After a fantastic week in Majorca where we had Wryneck, Serin, Crossbill, Cetti's Warbler, Hoopoe and Sardinian Warbler almost daily from our hotel balcony we arrived back late Saturday afternoon to unsettled weather and the sounds of Meadow pipits migrating overhead! Sunday saw a Chiffchaff in the garden and a walk round the local patch on Monday in the rain produced a Stonechat and a flyover Golden Plover. It looks like autumn is definitely on the way!

Whilst tidying up in the garden I took the opportunity to erect a couple of small mist nets. Not many birds were caught but they did include this juvenile Great Tit that was ringed in the garden as a pullus in the nest box installed for House Sparrows high up on the garage wall! It was unusual in that it showed a moult contrast in the greater coverts as most Great Tits would have replaced them all by now. It was also moulting its tertials and tail which is common in Great Tits. The tail also showed growth bars / fault bars indicating that it had struggled to feed during the re-growth..

A nice surprise were two juvenile Coal Tits. These don't breed closer than Stanney Woods which is about 1.5 km away and are obviously dispersing birds. These had completed their post juvenile moult and showed a contrast between the new adult type inner greater coverts and the outer retained juvenile ones. One had 3 retained greater coverts and one had 4. Interestingly in this species the retained juvenile greater coverts are longer than the new adult ones.

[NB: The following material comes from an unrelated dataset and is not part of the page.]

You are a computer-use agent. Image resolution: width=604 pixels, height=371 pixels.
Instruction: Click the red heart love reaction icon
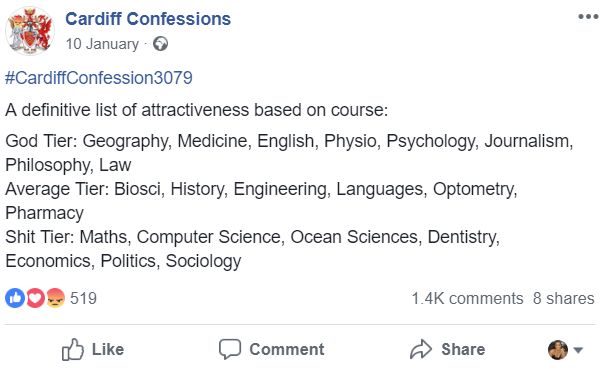[35, 298]
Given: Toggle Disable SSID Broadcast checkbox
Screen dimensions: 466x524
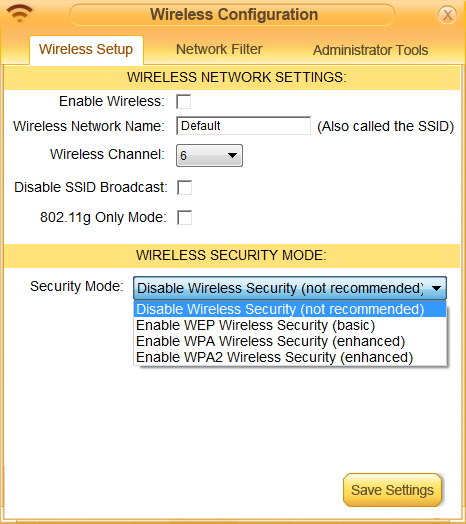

Another sure sign of autumn and post breeding dispersal was the presence of a juvenile female Nuthatch!

Whilst in the garden I started thinking about how I could prevent Grey Squirrels destroying the feeders and eating all the seed. I came up with a cunning plant that seems to work. As long as the feeders are far enough from the tree trunk or another launch pad they can't jump and hang on.

Whilst we'd been away the they'd chewed through the stainless mesh of the peanut feeder so I wrapped it in 10 mm x 10 mm stainless weld mesh that s 1 mm in diameter. The birds can get their bills in but the squirrels can't reach the peanuts! The plastic bottles worked a treat and every now and then I heard a crash and lots of rattling as one of the rodents tried to reach the sunflower hearts and slid off. One nil to me I think.